Sri Lanka's Muslim community, which has done well economically, has lived in peace with both Buddhist Sinhalas and Hindu Tamils. Recent studies, however, indicate that some years before the bombings, sections of Tamil Muslims from the eastern province were getting radicalised in Saudi Arabia and other Gulf countries. Zahran Hashim was one of those influenced by radical beliefs and made common cause with Sinhala Muslims, including two sons of a Muslim business tycoon in Colombo, who had been deeply influenced by the ISIS. Both died in suicide blasts, even as the wife of another bomber detonated explosives in a suicide bombing the same day, resulting in the death of three police personnel.

The blasts were thus executed by young radicalised Sri Lankan Muslims, cutting across the ethnic divide. Moreover, there are now signs that an estimated 75-100 Indian Muslims, who were with the ISIS in Syria, have dispersed and chosen escape routes, including through Afghanistan and Pakistan.
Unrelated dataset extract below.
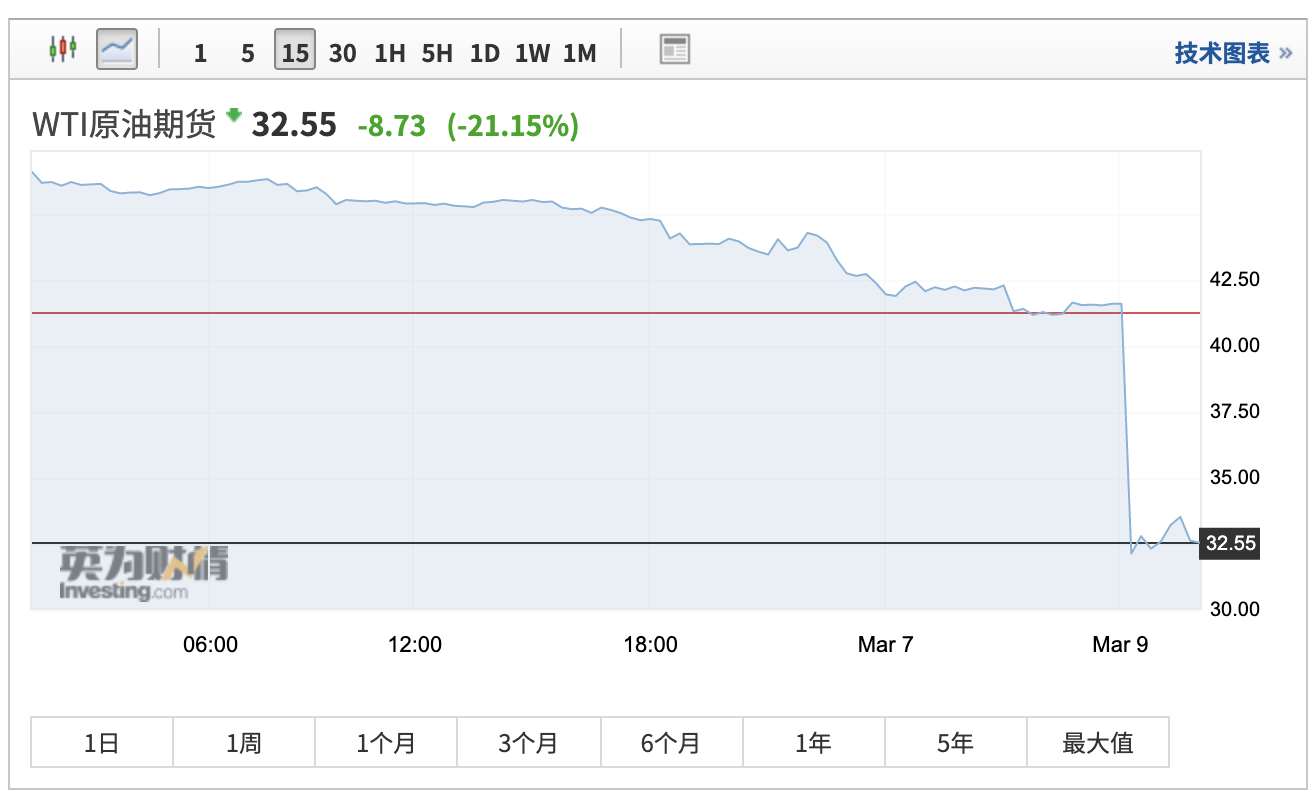Choose the 30 minute interval
1316x794 pixels.
click(342, 53)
Hashim has also reportedly established close institutional links with a counterpart group in Coimbatore and people in other parts of Tamil Nadu and Kerala. There are now indications that after being forced out of Iraq and Syria, ISIS fighters have now dispersed across Asia, Africa and even to parts of Europe. While the Osama bin Laden-led Al-Qaeda made it clear that its struggle was against ‘Jews and crusaders’, the ISIS targets all non-Muslims, as was evident from its brutal killings of Indians in Iraq. Moreover, the Al-Qaeda operated primarily out of Afghanistan and Pakistan, apart from select Arab countries. Al-Qaeda’s leadership was predominantly Arab.
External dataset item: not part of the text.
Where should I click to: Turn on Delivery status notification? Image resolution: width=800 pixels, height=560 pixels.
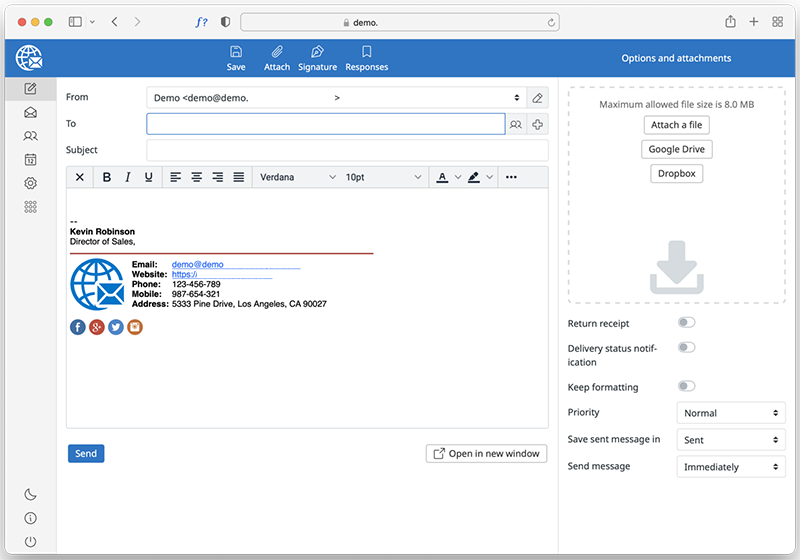click(686, 347)
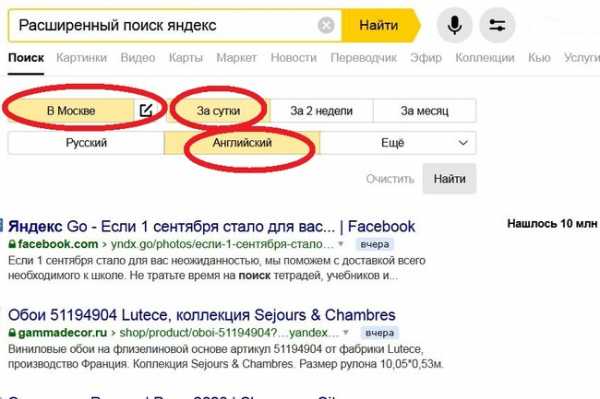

The ISIS poses a much more serious challenge to India than the Al-Qaeda ever did, primarily because it has recruited its fighters from countries across Europe, Asia and Africa. President George Bush praised India because not a single Indian joined or backed Al-Qaeda. But things are different with the ISIS, which regards India as a part of the ‘Islamic state of Khorasan’. Over 100 Indians are estimated to have joined the ISIS. The reach of the ISIS across India is evident from its links with extremists in Kashmir, apart from those established in the recent past in Tamil Nadu and Kerala. Radicalisation in our southern states poses new and serious challenges. The ISIS also acknowledges its links with associates across India’s maritime frontiers in Malaysia, Thailand, the Philippines, Myanmar, Indonesia, the Maldives, Saudi Arabia and the UAE. It also has a growing presence in Afghanistan and Pakistan.

India will have to take note of the possibility of the ISIS attempting to take advantage of tensions arising out of the Rohingya crisis. A senior Myanmar official recently revealed that even as the ISIS was losing influence in Iraq and Syria, its supporters were moving into Myanmar’s Rakhine state, where the Rohingya reside. Malaysia’s police chief recently noted that the ISIS is shifting its focus to Rakhine and southern Philippines. Many refugees, now in Bangladesh, could well make common cause with the ISIS and members of Pakistan-backed outfits like the Jamat-ul-Mujahideen to destabilise the borders of India, Bangladesh and Myanmar. Pakistan has had an abiding interest in destabilising the Sheikh Hasina government.

Apart from Pakistan-sponsored terrorism, India will now also have to keep a watch on challenges that would arise from the ISIS. Pakistan could be expected to use the challenges posed by the ISIS to absolve itself of responsibility on actions of its jihadis.